O besteirol foi encerrado depois que o demiurgo disse que se
entregaria, mas que ninguém seria
capaz de prender suas ideias. “Eu vou lá
[para a prisão] com a crença de que vão descobrir o que tenho dito todo dia.
Eles não sabem que o problema deste país não se chama Lula, chama-se vocês, a consciência do povo. Não adianta tentar
evitar que eu ande por este país. Porque tem milhões de Boulos, de Manuelas e Dilmas para andar por mim. [...] Meu
coração baterá pelo coração de vocês.

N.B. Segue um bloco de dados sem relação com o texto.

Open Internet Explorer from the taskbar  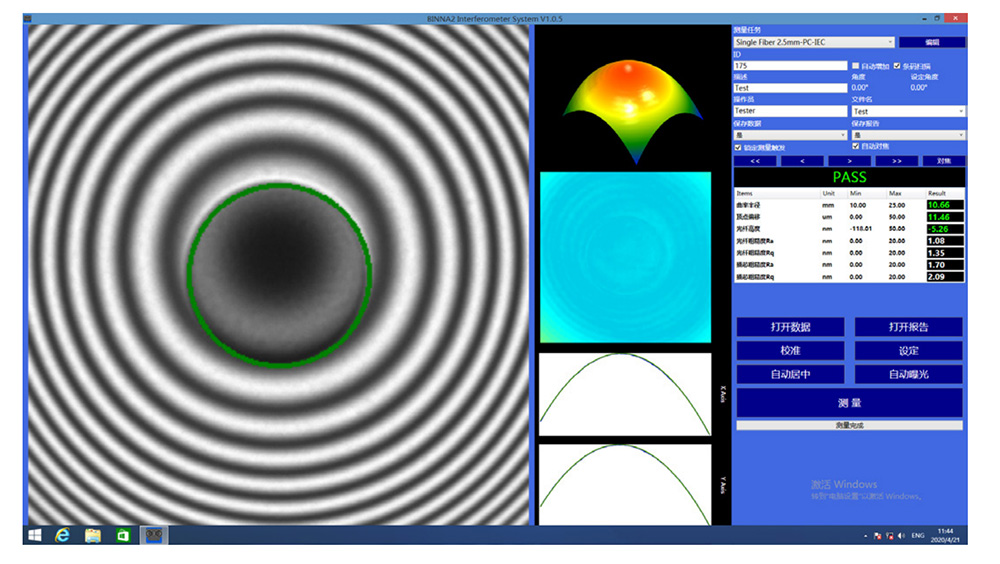(63, 536)
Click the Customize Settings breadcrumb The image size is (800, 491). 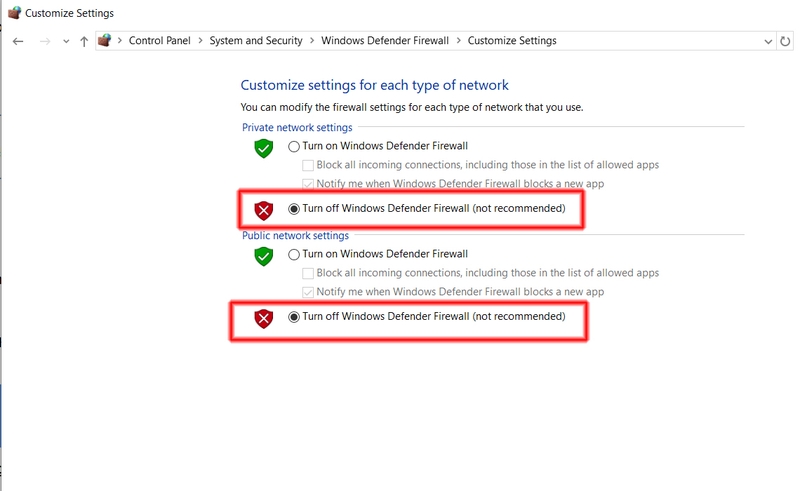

São milhões de corações...”
Depois de incitar os militontos a fazerem protestos e ocupações
pelo país, tomar as ruas e queimar pneus para defender seu legado, Lula reafirmou que provará sua inocência
― o que me parece um tanto falacioso, pois o sevandija já foi condenado por
nada menos que 9 magistrados (sem contar os que rejeitaram seu pedido de habeas
corpus ao STF) e é réu em outras 6
ações criminais (que estão em diferentes fases processais), isso sem mencionar
as investigações em curso, que podem virar denúncias e resultar em mais processos
contra ele.
O PT de Lula deixou a roupagem “paz & amor” ― conferida por Duda Mendonça, que aboliu o lema “A luta continua, companheiros” porque
luta lembra baderna ― para se tornar um partido não mais de greve e piquete,
mas de confundir o Estado consigo próprio, de hegemonia absoluta conquistada na
força, de adoração absoluta e incondicional ao líder. É preciso
ter em mente que o que ocorreu neste final de semana, mais do que a prisão de
um ex-presidente da República, foi a prisão de um criminoso julgado e condenado por ter cometido ilegalidades durante
e após o exercício do cargo.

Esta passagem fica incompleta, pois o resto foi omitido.